ACTIONS DEMANDÉES:
1) Relevez toutes les dates que donne l'extrait sur le théâtre à Saint-Domingue.
2) Reprenez l'extrait sur le théâtre à Saint-Domingue à la suite de sa dernière phrase.

### EXTRAIT FOURNI ###

3Il faut néanmoins attendre l’année 1764 pour voir apparaître des mentions directes des représentations scéniques dans La Gazette de Saint-Domingue, puis dans Les Affiches Américaines en 1768, ces journaux n’existant qu’à partir de ces dates. Ainsi, dès sa première livraison, le 6 juin 1764, La Gazette de Saint-Domingue annonce l’exécution du Devin du village au Cap-Français3. Mais plusieurs indices montrent que l’intermède du philosophe-musicien est joué dans la colonie depuis dix ans au moins, c’est-à-dire dans les mois qui suivirent sa création à l’Opéra de Paris le 1er mars 1753.

### DONNÉES ###

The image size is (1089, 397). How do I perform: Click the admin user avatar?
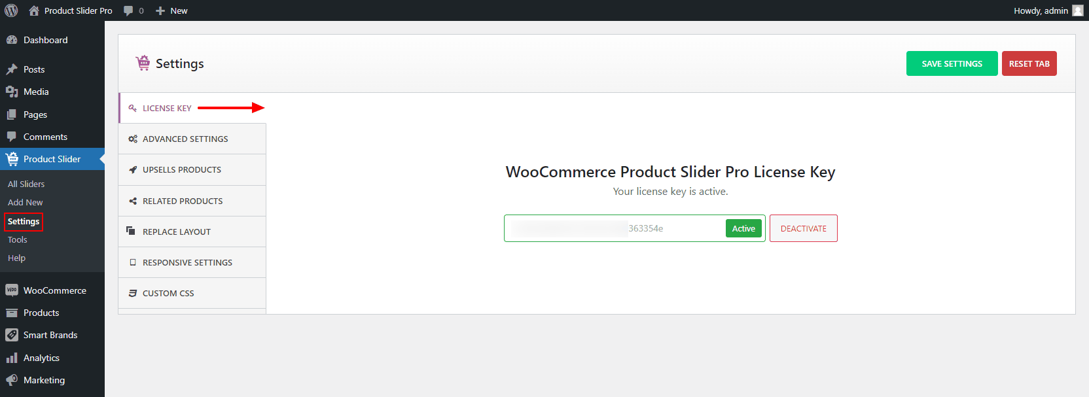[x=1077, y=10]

###
### DONNÉES ###

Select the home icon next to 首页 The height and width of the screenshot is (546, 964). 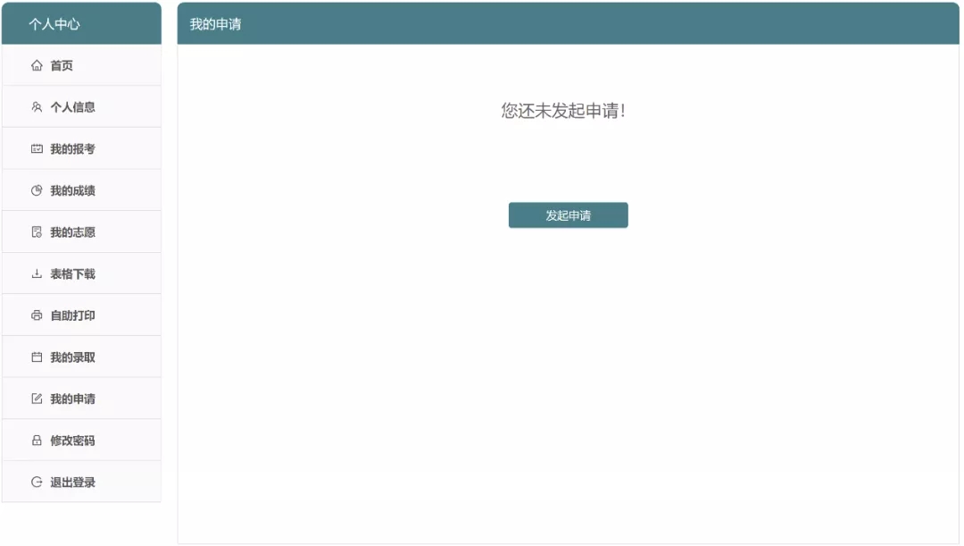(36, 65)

###
### DONNÉES ###

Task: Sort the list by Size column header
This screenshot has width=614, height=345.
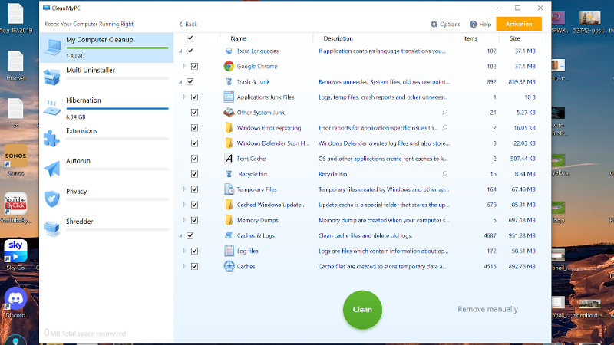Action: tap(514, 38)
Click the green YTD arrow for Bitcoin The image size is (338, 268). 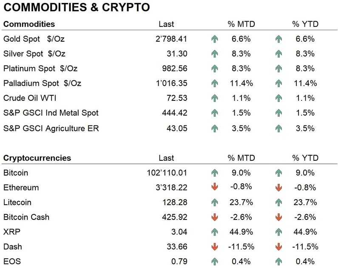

###

RÉPONSES AUX CONSIGNES:
1) 1764 ; 1768 ; 6 juin 1764 ; 1er mars 1753

2)
4En effet, une scène du Devin est à l’origine du plus ancien poème connu en langue créole. Ce poème donne aussi lieu au premier palimpseste mélodique identifiable dans l’élaboration de la culture orale haïtienne en situation coloniale. Intitulé Lisette o4 le poème, écrit par Duvivier de La Mahautière, fonctionnaire au Conseil de Port-au-Prince, versificateur à ses heures, parodiait la scène xi du Devin, celle de la complainte de Colin intitulée Dans ma cabane obscure. Chanté sur l’air de Que ne suis-je la fougère, comme le rapporte Moreau de Saint-Méry5, le poème de La Mahautière se répandit dans toute la colonie probablement dès 17546. Dans cette société de castes, en grande partie illettrée, l’astuce de La Mahautière de joindre à ses vers cette simple mélodie facile à mémoriser, eut pour effet de populariser son poème et d’en garantir la pérennité.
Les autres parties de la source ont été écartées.